Ex und Kleid

Wann ist man soweit, sich von einem Kleid zu trennen? Ich sehe eine Gemeinsamkeit zwischen dem Anhäufen unpassender Kleider und dem Nicht-loslassen-können von Ex-Freunden: die Hoffnung. Man hofft, die Frau zu werden, zu der das Kleid eines Tages doch noch passt. Man hofft, die richtige Frau für diesen einen Mann zu werden. Man ist fest davon überzeugt, dass es für die Beziehung zum Kleid und zum Ex nur eine Extraportion Mut braucht. Aber tief im Inneren sollte man wissen, dass es sich um eine Illusion handelt. Irgendwann muss man handeln: beides für andere freigeben.
Schrank frei, Kopf frei. Mich von Kleidern zu trennen, fällt mir vergleichsweise leicht. Hängen sie zu lange im Schrank herum, ohne getragen zu werden, werden sie ausgemistet. Dann sind sie auch schnell vergessen. Wie Männer, die einem nicht gut tun. Aber der eine Ex bleibt hängen. Ihr wisst schon: Dieser Ex, an den man auch noch denkt, wenn man seit zehn Jahren glücklich verheiratet ist. Dieser Ex, bei dem einem immer das Herz in die Hose rutscht, wenn man ihm begegnet oder wenn der Name auf dem Handydisplay erscheint. Schluss damit! Schluss mit den Sehnsüchten, die mir den Kopf verstopfen!

Gute Kleider und Ex-Männer bitte frei geben

Sollen ungetragene Kleider und der Ex-Freund ruhig andere Frauen glücklich machen, damit ich Platz für mein Kleid und meinen Mann habe. Hey, dafür müsst Ihr auch welche freigeben!
Oh, Ihr wisst nicht, welches Kleid und welchen Ex Ihr hergegeben sollt? Kenne ich. Also ich habe es so gemacht: Jedes Könnte-ich-mal-tragen-Kleid einfach angezogen und damit rausgegangen.
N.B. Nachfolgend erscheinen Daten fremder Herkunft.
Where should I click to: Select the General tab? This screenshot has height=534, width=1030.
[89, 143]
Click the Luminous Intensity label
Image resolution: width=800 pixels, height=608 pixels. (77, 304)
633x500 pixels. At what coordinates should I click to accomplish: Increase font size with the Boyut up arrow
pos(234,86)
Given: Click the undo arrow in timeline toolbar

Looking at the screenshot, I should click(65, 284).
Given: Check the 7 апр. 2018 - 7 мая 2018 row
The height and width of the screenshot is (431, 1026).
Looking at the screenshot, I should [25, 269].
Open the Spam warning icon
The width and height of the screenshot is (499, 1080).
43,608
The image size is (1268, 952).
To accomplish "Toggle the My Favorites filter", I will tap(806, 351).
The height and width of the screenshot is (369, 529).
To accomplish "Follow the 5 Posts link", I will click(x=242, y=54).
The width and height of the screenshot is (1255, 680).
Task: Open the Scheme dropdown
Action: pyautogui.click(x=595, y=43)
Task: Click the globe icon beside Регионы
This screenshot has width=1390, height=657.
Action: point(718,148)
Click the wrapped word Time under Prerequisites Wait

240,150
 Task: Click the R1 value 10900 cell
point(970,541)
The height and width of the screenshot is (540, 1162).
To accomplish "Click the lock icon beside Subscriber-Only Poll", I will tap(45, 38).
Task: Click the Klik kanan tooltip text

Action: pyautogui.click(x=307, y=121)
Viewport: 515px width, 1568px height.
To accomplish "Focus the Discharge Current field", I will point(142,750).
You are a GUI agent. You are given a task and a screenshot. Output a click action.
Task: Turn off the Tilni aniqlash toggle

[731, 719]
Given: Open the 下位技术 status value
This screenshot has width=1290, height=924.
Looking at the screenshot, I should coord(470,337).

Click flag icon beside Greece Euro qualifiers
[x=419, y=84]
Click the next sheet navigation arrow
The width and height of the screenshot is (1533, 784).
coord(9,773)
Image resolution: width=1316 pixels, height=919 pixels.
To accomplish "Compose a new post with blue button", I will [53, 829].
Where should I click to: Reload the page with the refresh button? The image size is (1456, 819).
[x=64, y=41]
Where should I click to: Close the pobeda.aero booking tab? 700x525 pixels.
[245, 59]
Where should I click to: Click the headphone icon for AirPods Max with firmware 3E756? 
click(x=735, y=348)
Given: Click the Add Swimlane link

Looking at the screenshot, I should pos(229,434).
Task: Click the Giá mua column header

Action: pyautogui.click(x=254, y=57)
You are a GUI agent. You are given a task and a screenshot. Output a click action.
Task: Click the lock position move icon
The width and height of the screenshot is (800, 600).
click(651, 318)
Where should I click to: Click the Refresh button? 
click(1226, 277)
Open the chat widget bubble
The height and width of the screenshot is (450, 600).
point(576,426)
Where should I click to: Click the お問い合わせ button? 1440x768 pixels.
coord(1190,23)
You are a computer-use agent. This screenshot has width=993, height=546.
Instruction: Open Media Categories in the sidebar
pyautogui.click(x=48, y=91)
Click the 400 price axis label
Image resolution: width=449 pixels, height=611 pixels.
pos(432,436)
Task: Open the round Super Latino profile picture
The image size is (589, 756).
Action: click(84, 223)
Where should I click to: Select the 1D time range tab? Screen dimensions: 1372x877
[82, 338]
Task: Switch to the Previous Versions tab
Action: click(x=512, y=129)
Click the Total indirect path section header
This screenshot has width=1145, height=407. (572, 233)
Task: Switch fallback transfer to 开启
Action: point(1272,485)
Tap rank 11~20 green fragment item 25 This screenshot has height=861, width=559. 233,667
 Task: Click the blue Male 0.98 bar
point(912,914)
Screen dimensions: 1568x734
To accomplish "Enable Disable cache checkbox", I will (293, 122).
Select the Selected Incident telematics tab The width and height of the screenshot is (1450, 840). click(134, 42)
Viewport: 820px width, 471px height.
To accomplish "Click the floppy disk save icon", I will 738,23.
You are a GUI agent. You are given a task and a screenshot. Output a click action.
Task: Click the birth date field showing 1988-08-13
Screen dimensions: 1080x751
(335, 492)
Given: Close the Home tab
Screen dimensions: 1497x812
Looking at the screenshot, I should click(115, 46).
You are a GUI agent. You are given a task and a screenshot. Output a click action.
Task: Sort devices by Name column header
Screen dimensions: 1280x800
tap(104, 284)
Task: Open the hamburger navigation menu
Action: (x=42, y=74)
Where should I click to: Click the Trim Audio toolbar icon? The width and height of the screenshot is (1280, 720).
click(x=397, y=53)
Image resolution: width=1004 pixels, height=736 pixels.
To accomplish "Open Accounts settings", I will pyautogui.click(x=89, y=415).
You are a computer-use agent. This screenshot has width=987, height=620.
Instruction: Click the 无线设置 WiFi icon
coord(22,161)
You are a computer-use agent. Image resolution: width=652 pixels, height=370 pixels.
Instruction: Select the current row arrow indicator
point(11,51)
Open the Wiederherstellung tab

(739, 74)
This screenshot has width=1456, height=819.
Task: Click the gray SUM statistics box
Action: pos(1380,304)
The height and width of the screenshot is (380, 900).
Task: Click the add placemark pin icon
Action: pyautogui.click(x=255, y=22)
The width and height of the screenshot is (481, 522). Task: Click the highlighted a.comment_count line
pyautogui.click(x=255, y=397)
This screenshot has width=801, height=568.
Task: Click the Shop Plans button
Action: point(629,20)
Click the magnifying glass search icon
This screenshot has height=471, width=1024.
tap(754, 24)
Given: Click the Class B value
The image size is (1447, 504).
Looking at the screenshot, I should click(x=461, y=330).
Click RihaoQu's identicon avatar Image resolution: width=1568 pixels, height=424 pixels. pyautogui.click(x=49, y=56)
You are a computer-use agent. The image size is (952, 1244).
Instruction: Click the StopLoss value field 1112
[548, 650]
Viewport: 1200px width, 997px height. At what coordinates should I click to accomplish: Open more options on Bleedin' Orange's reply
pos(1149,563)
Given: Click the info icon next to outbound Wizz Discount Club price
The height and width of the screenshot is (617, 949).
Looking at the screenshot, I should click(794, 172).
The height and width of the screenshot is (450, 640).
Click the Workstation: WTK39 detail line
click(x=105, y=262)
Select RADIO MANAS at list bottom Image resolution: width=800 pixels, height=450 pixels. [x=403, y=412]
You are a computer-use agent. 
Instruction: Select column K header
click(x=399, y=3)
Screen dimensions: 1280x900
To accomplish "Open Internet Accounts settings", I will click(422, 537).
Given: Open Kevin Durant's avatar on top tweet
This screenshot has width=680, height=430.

Dann schreit das Kleid: Ich gehöre nicht zu Dir, gib mich frei! Der Ex-Freund drückt sich freilich nicht so verständlich aus, aber vergleicht man ihn mit dem Kleid, das man zum Secondhandladen bringt, fällt auch diese Entscheidung leicht. Man fragt sich: Sind wir ein gutes, ehrliches Paar?
Dann kommt die Belohnung für die Ehrlichkeit sich selbst gegenüber: Ein paar Wochen später gehe wieder zum Secondhandladen und hole mir ein paar hundert Euro (steuerfrei!) ab. Ich sehe eine Kundin, die sich gerade in die unglaublich schönen Céline-Schuhe verliebt, von denen ich mich getrennt habe (ihr stehen sie viieeeel besser als mir). Auf dem Heimweg treffe ich den Ex-Freund. Strahlend, mit seiner neuen Freundin. Ob sie ihm so gut steht wie die Céline Schuhe der Kundin eben? Schwamm drüber. Ich freue mich, drehe ich mich nach einem Mann um, lächele ihn an. Befreit.

Rückfall

Gut, als ich den Ex (wieder von der neuen Flamme getrennt) alleine traf und dieser wieder Besseres zu tun hatte, als den restlichen Tag und das restliche Leben mit mir zu verbringen, erwischte ich mich bei dem Gedanken, dass alles anders gekommen wäre, wenn ich nur diesen einen Mantel angehabt hätte, den ich gerade verkauft habe.
„Wäre" und „hätte“ liegen jetzt auf dem Komposthaufen. Dort sollen sie vermodern. Damit Neues entstehen kann. Ich meine, schon grüne Triebe darauf sprießen zu sehen.